If the Minister would not mind a bit of advice, it seems to me that this Bill could do certain things and do them well. It should not hold back and wait for the others to catch up or do things differently. The noble Baroness made the point about the extraordinarily difficult to understand gap, in that what is happening to priority illegal content elsewhere in the Bill does not apply to this, even though it is clearly illegal activity. I understand that there is a logical line that it is not quite the same thing—that the Bill is primarily about certain restricted types of activity on social media and not the generality of fraud—but surely the scale of the problem and our difficulty in cracking down on it, by whatever routes and whatever size of stool we choose, suggest that we should do what we can in this Bill and do it hard, deeply and properly.
Secondly, we have amendments later in Committee on the role of the regulators and the possibility recommended by the Communications and Digital Committee that we should seek statutory backing for regulation in this area.

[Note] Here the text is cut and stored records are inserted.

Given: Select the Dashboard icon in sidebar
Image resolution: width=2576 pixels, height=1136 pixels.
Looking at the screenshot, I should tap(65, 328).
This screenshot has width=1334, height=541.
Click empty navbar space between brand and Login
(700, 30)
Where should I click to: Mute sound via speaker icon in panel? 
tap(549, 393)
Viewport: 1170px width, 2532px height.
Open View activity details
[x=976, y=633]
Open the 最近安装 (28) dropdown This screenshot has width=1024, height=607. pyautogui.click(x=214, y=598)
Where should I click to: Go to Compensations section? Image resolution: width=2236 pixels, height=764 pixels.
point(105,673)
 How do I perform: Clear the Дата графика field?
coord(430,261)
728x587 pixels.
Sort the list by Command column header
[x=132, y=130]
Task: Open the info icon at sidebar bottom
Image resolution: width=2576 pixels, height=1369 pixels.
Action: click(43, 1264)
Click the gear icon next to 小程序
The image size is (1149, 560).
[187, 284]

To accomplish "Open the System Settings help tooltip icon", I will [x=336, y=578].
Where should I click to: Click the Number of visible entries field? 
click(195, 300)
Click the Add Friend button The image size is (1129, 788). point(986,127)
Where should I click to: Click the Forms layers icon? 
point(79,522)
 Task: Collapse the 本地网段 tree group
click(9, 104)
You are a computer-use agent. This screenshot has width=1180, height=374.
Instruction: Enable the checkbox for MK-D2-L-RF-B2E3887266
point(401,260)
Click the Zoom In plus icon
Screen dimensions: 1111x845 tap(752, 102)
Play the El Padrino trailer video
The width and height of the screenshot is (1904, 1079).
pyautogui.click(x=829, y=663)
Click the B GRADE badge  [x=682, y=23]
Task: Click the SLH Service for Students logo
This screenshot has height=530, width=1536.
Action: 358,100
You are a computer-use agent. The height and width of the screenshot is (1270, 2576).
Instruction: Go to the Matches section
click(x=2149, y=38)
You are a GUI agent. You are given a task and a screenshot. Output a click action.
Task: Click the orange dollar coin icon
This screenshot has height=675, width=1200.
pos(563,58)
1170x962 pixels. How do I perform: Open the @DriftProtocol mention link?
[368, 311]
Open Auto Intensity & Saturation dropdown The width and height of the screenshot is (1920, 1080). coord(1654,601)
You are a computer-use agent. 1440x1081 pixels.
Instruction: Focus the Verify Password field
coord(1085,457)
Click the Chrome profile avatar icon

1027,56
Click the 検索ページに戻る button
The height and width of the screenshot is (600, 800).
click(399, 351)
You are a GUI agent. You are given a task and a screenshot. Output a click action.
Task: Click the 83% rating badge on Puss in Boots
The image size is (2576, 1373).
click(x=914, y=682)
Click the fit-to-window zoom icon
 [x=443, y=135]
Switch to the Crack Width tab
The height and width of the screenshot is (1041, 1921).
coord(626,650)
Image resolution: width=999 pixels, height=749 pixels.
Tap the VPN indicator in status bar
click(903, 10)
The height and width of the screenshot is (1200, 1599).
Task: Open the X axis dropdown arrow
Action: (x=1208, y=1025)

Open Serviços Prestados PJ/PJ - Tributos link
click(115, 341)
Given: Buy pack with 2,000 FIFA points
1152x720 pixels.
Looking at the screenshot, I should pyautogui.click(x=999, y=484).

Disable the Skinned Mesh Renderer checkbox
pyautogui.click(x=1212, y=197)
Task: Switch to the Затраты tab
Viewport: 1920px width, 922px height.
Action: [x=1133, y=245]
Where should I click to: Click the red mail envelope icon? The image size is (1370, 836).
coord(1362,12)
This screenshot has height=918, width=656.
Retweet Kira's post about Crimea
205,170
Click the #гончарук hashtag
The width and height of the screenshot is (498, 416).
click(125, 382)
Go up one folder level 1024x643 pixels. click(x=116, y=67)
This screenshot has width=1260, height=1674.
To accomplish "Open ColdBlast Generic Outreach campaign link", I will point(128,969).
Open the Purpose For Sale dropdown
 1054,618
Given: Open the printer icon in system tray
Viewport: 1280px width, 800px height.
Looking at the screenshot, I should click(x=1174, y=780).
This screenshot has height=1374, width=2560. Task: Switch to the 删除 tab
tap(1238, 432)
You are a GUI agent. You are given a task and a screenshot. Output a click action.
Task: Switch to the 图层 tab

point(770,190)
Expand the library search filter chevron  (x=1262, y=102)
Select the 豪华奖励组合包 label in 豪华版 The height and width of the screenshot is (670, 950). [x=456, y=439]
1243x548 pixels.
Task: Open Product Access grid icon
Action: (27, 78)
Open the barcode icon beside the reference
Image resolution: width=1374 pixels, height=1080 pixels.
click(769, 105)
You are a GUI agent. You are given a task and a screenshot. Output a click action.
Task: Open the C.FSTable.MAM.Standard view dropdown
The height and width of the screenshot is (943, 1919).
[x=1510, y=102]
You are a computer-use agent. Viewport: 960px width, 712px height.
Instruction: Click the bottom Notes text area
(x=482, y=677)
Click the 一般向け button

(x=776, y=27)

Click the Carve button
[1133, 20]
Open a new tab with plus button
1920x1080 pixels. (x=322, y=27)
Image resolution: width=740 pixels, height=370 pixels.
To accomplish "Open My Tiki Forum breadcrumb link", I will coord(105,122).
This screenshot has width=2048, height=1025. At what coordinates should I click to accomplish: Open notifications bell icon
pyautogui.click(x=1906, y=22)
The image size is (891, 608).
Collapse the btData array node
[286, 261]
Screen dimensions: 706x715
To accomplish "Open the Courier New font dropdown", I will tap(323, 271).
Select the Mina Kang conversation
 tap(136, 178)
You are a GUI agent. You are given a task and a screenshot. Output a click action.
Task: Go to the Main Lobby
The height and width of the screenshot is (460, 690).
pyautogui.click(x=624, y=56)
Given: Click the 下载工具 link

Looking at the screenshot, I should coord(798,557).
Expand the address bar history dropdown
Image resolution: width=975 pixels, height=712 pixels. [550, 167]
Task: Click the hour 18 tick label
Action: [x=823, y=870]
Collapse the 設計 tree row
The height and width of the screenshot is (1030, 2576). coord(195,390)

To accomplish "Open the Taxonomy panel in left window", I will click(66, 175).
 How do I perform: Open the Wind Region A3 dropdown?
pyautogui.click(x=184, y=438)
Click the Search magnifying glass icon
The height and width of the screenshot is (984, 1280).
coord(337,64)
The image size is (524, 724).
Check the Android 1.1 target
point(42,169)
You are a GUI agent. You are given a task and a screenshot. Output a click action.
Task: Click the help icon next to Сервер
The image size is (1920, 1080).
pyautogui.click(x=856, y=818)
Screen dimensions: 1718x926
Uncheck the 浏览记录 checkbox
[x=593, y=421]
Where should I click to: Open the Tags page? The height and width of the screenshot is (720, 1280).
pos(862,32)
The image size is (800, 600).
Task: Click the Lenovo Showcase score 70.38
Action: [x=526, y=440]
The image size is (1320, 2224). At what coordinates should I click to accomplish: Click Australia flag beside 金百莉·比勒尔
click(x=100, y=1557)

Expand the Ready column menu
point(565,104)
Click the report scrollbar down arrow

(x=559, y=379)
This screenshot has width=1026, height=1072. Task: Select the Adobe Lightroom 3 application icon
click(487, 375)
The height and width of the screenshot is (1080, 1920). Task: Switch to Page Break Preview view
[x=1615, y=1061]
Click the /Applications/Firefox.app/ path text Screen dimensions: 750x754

Here is a classic example of more than two regulators working to achieve the same end that will probably bump into each other on the way. There is no doubt that the FCA has primary
responsibility in this area, but the reality is that the damage is being done by the amplification effect within the social media companies.
6.45 pm
It may or may not be correct, in terms of what we are doing, to restrict what the Bill does to those aspects of user-to-user content and other areas. If something is illegal, surely the Bill should be quite clear that it should not be happening and Ofcom should have the necessary powers, however we frame them, to make sure we follow this through to the logical conclusion. The most-needed powers are the ability for Ofcom to take the lead, if required, in relation to the other regulators who have an impact on this world—can we be sure that is in the Bill and can be exercised?—and to make sure that the transparency, the user reporting and the complaints issues that are so vital to cracking this in the medium term get sorted. I leave that with the Minister to take forward.